从网站上的列表中获取数据以优化VBA [英] Get data from listings on a website to excel VBA

查看:113
本文介绍了从网站上的列表中获取数据以优化VBA的处理方法,对大家解决问题具有一定的参考价值,需要的朋友们下面随着小编来一起学习吧!

问题描述

我试图找到一种从yelp.com获取数据的方法

I am trying to find a way to get the data from yelp.com

我有一个电子表格,有几个关键字和位置。我正在寻找根据这些关键字和位置已经在我的电子表格中从yelp列表中提取数据。

I have a spreadsheet on which there are several keywords and locations. I am looking to extract data from yelp listings based on these keywords and locations already in my spreadsheet.

我已经创建了以下代码,但似乎得到荒谬的数据和不是我正在寻找的确切信息。

I have created the following code, but it seems to get absurd data and not the exact information I am looking for.

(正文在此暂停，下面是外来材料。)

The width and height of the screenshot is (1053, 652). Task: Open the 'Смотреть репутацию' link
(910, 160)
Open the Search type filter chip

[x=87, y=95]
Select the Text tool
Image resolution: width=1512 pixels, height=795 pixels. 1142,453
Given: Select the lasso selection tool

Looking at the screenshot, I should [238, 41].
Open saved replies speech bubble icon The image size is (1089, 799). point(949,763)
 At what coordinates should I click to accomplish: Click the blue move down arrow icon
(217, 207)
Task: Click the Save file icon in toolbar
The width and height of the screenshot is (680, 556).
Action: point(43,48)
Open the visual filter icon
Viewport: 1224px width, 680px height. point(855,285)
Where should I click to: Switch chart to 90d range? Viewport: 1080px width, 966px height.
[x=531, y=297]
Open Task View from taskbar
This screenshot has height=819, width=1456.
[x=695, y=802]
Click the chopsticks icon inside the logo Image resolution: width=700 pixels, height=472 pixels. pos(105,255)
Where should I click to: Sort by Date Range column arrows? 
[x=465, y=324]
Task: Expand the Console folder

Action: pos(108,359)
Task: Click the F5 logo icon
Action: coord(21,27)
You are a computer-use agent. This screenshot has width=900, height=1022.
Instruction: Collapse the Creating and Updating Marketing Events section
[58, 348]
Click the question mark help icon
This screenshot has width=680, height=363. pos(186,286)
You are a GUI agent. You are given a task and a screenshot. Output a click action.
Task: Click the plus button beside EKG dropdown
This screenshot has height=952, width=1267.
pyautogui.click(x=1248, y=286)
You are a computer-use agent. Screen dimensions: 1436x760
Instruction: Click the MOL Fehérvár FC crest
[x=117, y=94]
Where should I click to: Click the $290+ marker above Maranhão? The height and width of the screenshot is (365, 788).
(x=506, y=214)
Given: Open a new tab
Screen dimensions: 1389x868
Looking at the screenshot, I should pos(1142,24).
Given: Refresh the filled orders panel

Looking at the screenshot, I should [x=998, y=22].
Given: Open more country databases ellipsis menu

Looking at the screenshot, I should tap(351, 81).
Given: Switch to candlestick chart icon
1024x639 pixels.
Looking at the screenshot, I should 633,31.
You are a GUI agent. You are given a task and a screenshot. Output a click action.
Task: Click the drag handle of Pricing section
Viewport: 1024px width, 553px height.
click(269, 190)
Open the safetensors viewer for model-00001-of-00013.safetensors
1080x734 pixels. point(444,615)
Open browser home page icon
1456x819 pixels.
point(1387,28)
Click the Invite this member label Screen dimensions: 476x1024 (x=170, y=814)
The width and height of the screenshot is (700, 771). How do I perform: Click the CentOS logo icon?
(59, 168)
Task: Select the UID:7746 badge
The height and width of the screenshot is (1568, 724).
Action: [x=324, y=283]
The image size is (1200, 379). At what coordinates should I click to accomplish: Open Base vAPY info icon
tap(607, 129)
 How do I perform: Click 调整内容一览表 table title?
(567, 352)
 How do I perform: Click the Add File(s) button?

我想要获得商家名称,地址和电话号码,但我所得到的只是一切。如果有人在这里可以帮助我解决这个问题。

I want to get business name, address and phone number, but all I am getting is nothing. If anyone here could help me solve this problem.

Sub find()

Dim ie As Object
    Set ie = CreateObject("InternetExplorer.Application")
    With ie
        ie.Visible = False
        ie.Navigate "http://www.yelp.com/search?find_desc=boutique&find_loc=New+York%2C+NY&ns=1&ls=3387133dfc25cc99#start=10"
        ' Don't show window
    ie.Visible = False

    'Wait until IE is done loading page
    Do While ie.Busy
        Application.StatusBar = "Downloading information, lease wait..."
        DoEvents
    Loop

    ' Make a string from IE content
    Set mDoc = ie.Document
    peopleData = mDoc.body.innerText
    ActiveSheet.Cells(1, 1).Value = peopleData
End With

peopleData = "" 'Nothing
Set mDoc = Nothing
End Sub


推荐答案

如果您右键单击IE,并执行 V iew来源,很明显,网站上提供的数据不是文档的 .Body.innerText 属性的一部分。我注意到动态服务的数据通常是这种情况,对于大多数网络抓取,这种方法真的太简单了。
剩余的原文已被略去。